»»

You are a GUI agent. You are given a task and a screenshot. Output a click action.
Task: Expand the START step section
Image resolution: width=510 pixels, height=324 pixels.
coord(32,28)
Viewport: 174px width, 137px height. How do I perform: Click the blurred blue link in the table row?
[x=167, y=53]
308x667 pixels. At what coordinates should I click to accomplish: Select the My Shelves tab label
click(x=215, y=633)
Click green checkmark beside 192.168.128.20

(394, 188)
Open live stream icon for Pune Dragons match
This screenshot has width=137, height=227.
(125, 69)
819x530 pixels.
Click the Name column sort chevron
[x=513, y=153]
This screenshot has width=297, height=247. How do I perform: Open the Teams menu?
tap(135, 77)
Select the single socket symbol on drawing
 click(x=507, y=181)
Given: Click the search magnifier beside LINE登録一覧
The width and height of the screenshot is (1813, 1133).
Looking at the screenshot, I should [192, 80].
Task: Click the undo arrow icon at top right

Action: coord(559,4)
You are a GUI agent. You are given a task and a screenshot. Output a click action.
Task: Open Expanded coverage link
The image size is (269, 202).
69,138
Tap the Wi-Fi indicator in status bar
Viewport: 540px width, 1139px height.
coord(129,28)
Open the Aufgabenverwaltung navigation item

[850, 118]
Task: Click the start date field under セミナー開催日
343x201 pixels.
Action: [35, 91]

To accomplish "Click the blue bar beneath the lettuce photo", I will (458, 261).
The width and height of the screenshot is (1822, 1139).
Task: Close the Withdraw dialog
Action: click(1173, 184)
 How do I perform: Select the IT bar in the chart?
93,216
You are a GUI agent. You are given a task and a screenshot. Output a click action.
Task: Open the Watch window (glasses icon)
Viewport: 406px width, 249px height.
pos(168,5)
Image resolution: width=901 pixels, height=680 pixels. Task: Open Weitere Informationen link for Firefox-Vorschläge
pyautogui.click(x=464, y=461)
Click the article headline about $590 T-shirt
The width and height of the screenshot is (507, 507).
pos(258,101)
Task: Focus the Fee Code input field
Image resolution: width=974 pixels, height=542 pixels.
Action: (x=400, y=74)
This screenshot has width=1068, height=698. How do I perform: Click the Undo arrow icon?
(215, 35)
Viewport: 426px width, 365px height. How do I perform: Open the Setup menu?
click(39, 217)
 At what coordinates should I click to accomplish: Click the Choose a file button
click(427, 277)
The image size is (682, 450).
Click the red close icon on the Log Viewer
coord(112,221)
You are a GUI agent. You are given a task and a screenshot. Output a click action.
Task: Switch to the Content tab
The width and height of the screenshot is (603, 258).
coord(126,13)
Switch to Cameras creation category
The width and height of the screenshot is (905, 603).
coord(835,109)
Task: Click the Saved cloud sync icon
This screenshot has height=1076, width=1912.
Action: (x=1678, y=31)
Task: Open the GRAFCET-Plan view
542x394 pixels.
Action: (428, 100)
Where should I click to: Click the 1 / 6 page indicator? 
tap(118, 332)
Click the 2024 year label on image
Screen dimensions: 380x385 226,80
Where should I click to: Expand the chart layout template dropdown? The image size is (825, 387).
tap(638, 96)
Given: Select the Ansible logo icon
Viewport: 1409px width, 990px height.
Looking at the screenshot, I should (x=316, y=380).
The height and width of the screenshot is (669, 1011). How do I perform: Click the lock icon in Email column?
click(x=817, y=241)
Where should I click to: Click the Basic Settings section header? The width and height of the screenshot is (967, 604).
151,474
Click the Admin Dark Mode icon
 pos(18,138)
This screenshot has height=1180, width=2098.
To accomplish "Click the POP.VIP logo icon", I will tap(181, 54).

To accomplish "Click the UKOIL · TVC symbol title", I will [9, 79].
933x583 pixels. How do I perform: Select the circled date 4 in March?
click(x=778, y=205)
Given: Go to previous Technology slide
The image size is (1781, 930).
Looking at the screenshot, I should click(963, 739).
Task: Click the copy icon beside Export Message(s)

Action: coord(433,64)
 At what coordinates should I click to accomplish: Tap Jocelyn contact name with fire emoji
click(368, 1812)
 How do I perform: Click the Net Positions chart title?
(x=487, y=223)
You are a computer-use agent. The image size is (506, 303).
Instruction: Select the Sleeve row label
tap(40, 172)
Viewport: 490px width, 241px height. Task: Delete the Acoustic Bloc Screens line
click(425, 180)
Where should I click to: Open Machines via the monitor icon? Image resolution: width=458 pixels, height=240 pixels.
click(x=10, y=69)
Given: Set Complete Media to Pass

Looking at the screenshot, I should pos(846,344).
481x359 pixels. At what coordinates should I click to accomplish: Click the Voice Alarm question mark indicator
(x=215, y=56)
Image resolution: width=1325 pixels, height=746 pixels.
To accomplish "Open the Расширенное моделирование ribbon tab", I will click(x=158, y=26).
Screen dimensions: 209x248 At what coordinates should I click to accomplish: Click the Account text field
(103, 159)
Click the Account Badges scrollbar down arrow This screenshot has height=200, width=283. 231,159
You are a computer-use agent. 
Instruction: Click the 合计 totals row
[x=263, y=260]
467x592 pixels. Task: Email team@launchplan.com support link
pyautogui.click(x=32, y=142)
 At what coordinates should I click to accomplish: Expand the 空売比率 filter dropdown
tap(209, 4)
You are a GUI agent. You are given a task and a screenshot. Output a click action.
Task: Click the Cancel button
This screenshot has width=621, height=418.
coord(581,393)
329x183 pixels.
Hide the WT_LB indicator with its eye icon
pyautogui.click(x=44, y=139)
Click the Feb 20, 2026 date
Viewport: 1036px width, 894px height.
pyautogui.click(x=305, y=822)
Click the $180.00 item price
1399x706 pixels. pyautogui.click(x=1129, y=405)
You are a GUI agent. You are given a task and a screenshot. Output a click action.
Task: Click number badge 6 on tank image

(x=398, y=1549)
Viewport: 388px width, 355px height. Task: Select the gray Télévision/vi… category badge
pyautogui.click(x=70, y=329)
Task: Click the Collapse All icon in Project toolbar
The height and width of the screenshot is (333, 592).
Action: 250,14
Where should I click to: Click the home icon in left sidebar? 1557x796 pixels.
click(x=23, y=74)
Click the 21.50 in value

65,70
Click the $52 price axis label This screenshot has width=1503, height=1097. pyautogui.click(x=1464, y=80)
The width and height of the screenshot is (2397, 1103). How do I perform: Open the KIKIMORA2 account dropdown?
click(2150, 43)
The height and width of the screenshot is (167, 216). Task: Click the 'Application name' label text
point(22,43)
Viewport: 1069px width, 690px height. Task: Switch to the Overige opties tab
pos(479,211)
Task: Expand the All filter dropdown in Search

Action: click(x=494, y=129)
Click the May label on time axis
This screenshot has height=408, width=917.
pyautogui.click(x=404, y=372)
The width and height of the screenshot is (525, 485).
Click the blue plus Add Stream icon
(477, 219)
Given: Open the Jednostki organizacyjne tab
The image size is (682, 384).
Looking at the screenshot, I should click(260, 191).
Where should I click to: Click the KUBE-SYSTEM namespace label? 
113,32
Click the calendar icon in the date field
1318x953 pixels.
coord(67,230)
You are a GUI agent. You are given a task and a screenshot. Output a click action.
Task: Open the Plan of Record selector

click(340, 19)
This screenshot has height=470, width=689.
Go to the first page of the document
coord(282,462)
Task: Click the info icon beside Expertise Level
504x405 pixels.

««

(Your objective):
Copy every line of the records above exactly as it appears.

(Complete output):
You are a GUI agent. You are given a task and a screenshot. Output a click action.
Task: Expand the START step section
Image resolution: width=510 pixels, height=324 pixels.
coord(32,28)
Viewport: 174px width, 137px height. How do I perform: Click the blurred blue link in the table row?
[x=167, y=53]
308x667 pixels. At what coordinates should I click to accomplish: Select the My Shelves tab label
click(x=215, y=633)
Click green checkmark beside 192.168.128.20

(394, 188)
Open live stream icon for Pune Dragons match
This screenshot has width=137, height=227.
(125, 69)
819x530 pixels.
Click the Name column sort chevron
[x=513, y=153]
This screenshot has width=297, height=247. How do I perform: Open the Teams menu?
tap(135, 77)
Select the single socket symbol on drawing
 click(x=507, y=181)
Given: Click the search magnifier beside LINE登録一覧
The width and height of the screenshot is (1813, 1133).
Looking at the screenshot, I should [192, 80].
Task: Click the undo arrow icon at top right

Action: coord(559,4)
You are a GUI agent. You are given a task and a screenshot. Output a click action.
Task: Open Expanded coverage link
The image size is (269, 202).
69,138
Tap the Wi-Fi indicator in status bar
Viewport: 540px width, 1139px height.
coord(129,28)
Open the Aufgabenverwaltung navigation item

[850, 118]
Task: Click the start date field under セミナー開催日
343x201 pixels.
Action: [35, 91]

To accomplish "Click the blue bar beneath the lettuce photo", I will (458, 261).
The width and height of the screenshot is (1822, 1139).
Task: Close the Withdraw dialog
Action: click(1173, 184)
 How do I perform: Select the IT bar in the chart?
93,216
You are a GUI agent. You are given a task and a screenshot. Output a click action.
Task: Open the Watch window (glasses icon)
Viewport: 406px width, 249px height.
pos(168,5)
Image resolution: width=901 pixels, height=680 pixels. Task: Open Weitere Informationen link for Firefox-Vorschläge
pyautogui.click(x=464, y=461)
Click the article headline about $590 T-shirt
The width and height of the screenshot is (507, 507).
pos(258,101)
Task: Focus the Fee Code input field
Image resolution: width=974 pixels, height=542 pixels.
Action: (x=400, y=74)
This screenshot has width=1068, height=698. How do I perform: Click the Undo arrow icon?
(215, 35)
Viewport: 426px width, 365px height. How do I perform: Open the Setup menu?
click(39, 217)
 At what coordinates should I click to accomplish: Click the Choose a file button
click(427, 277)
The image size is (682, 450).
Click the red close icon on the Log Viewer
coord(112,221)
You are a GUI agent. You are given a task and a screenshot. Output a click action.
Task: Switch to the Content tab
The width and height of the screenshot is (603, 258).
coord(126,13)
Switch to Cameras creation category
The width and height of the screenshot is (905, 603).
coord(835,109)
Task: Click the Saved cloud sync icon
This screenshot has height=1076, width=1912.
Action: (x=1678, y=31)
Task: Open the GRAFCET-Plan view
542x394 pixels.
Action: (428, 100)
Where should I click to: Click the 1 / 6 page indicator? 
tap(118, 332)
Click the 2024 year label on image
Screen dimensions: 380x385 226,80
Where should I click to: Expand the chart layout template dropdown? The image size is (825, 387).
tap(638, 96)
Given: Select the Ansible logo icon
Viewport: 1409px width, 990px height.
Looking at the screenshot, I should (x=316, y=380).
The height and width of the screenshot is (669, 1011). How do I perform: Click the lock icon in Email column?
click(x=817, y=241)
Where should I click to: Click the Basic Settings section header? The width and height of the screenshot is (967, 604).
151,474
Click the Admin Dark Mode icon
 pos(18,138)
This screenshot has height=1180, width=2098.
To accomplish "Click the POP.VIP logo icon", I will tap(181, 54).

To accomplish "Click the UKOIL · TVC symbol title", I will [9, 79].
933x583 pixels. How do I perform: Select the circled date 4 in March?
click(x=778, y=205)
Given: Go to previous Technology slide
The image size is (1781, 930).
Looking at the screenshot, I should click(963, 739).
Task: Click the copy icon beside Export Message(s)

Action: coord(433,64)
 At what coordinates should I click to accomplish: Tap Jocelyn contact name with fire emoji
click(368, 1812)
 How do I perform: Click the Net Positions chart title?
(x=487, y=223)
You are a computer-use agent. The image size is (506, 303).
Instruction: Select the Sleeve row label
tap(40, 172)
Viewport: 490px width, 241px height. Task: Delete the Acoustic Bloc Screens line
click(425, 180)
Where should I click to: Open Machines via the monitor icon? Image resolution: width=458 pixels, height=240 pixels.
click(x=10, y=69)
Given: Set Complete Media to Pass

Looking at the screenshot, I should pos(846,344).
481x359 pixels. At what coordinates should I click to accomplish: Click the Voice Alarm question mark indicator
(x=215, y=56)
Image resolution: width=1325 pixels, height=746 pixels.
To accomplish "Open the Расширенное моделирование ribbon tab", I will click(x=158, y=26).
Screen dimensions: 209x248 At what coordinates should I click to accomplish: Click the Account text field
(103, 159)
Click the Account Badges scrollbar down arrow This screenshot has height=200, width=283. 231,159
You are a computer-use agent. 
Instruction: Click the 合计 totals row
[x=263, y=260]
467x592 pixels. Task: Email team@launchplan.com support link
pyautogui.click(x=32, y=142)
 At what coordinates should I click to accomplish: Expand the 空売比率 filter dropdown
tap(209, 4)
You are a GUI agent. You are given a task and a screenshot. Output a click action.
Task: Click the Cancel button
This screenshot has width=621, height=418.
coord(581,393)
329x183 pixels.
Hide the WT_LB indicator with its eye icon
pyautogui.click(x=44, y=139)
Click the Feb 20, 2026 date
Viewport: 1036px width, 894px height.
pyautogui.click(x=305, y=822)
Click the $180.00 item price
1399x706 pixels. pyautogui.click(x=1129, y=405)
You are a GUI agent. You are given a task and a screenshot. Output a click action.
Task: Click number badge 6 on tank image

(x=398, y=1549)
Viewport: 388px width, 355px height. Task: Select the gray Télévision/vi… category badge
pyautogui.click(x=70, y=329)
Task: Click the Collapse All icon in Project toolbar
The height and width of the screenshot is (333, 592).
Action: 250,14
Where should I click to: Click the home icon in left sidebar? 1557x796 pixels.
click(x=23, y=74)
Click the 21.50 in value

65,70
Click the $52 price axis label This screenshot has width=1503, height=1097. pyautogui.click(x=1464, y=80)
The width and height of the screenshot is (2397, 1103). How do I perform: Open the KIKIMORA2 account dropdown?
click(2150, 43)
The height and width of the screenshot is (167, 216). Task: Click the 'Application name' label text
point(22,43)
Viewport: 1069px width, 690px height. Task: Switch to the Overige opties tab
pos(479,211)
Task: Expand the All filter dropdown in Search

Action: click(x=494, y=129)
Click the May label on time axis
This screenshot has height=408, width=917.
pyautogui.click(x=404, y=372)
The width and height of the screenshot is (525, 485).
Click the blue plus Add Stream icon
(477, 219)
Given: Open the Jednostki organizacyjne tab
The image size is (682, 384).
Looking at the screenshot, I should click(260, 191).
Where should I click to: Click the KUBE-SYSTEM namespace label? 
113,32
Click the calendar icon in the date field
1318x953 pixels.
coord(67,230)
You are a GUI agent. You are given a task and a screenshot. Output a click action.
Task: Open the Plan of Record selector

click(340, 19)
This screenshot has height=470, width=689.
Go to the first page of the document
coord(282,462)
Task: Click the info icon beside Expertise Level
504x405 pixels.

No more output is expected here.